TASK OBJECTIVE:
Every line from the one containing "Instruction: Click the" to the end of the data below should be copied exactly, but pictures should not.

BEGIN

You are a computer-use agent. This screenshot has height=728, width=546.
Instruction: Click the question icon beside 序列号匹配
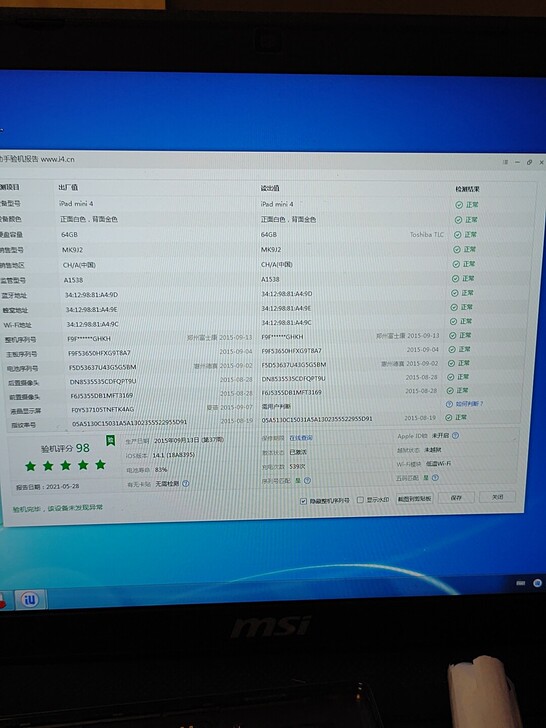[x=307, y=481]
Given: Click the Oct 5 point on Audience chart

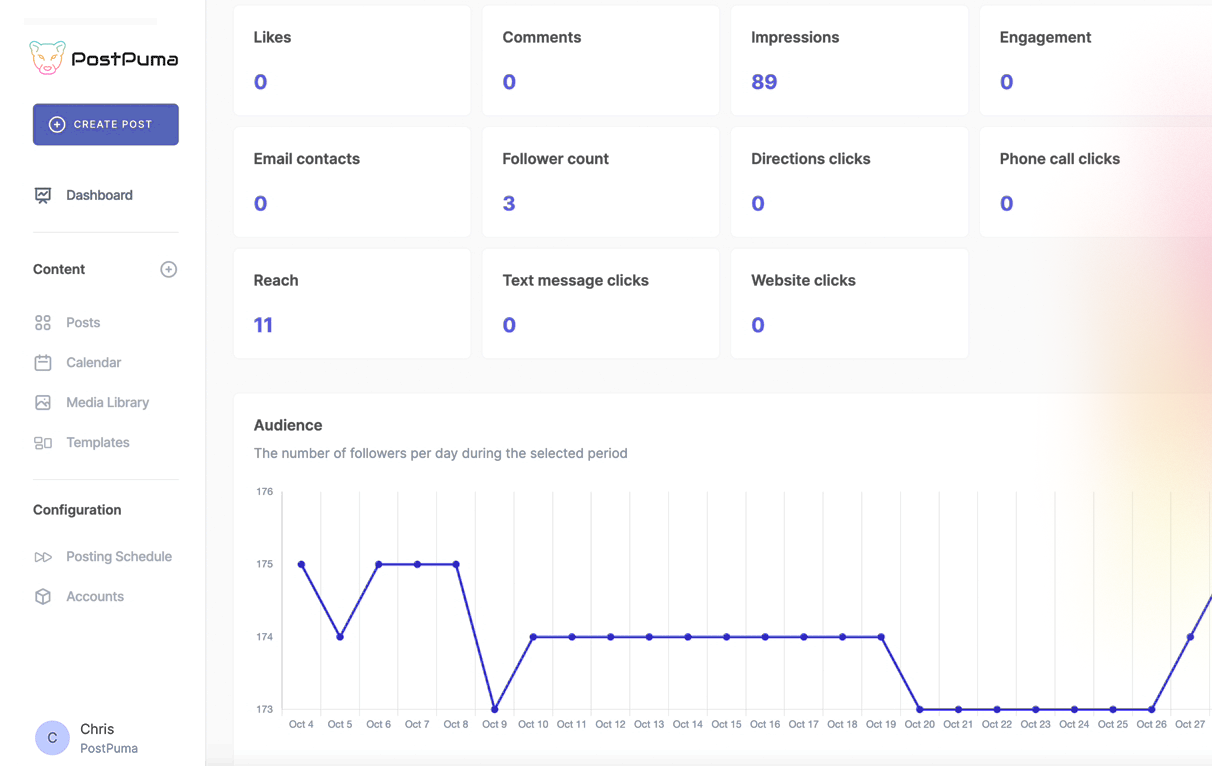Looking at the screenshot, I should click(x=340, y=637).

END

OUTPUT:
Instruction: Click the question icon beside 序列号匹配
[x=307, y=481]
Given: Click the Oct 5 point on Audience chart

Looking at the screenshot, I should click(x=340, y=637).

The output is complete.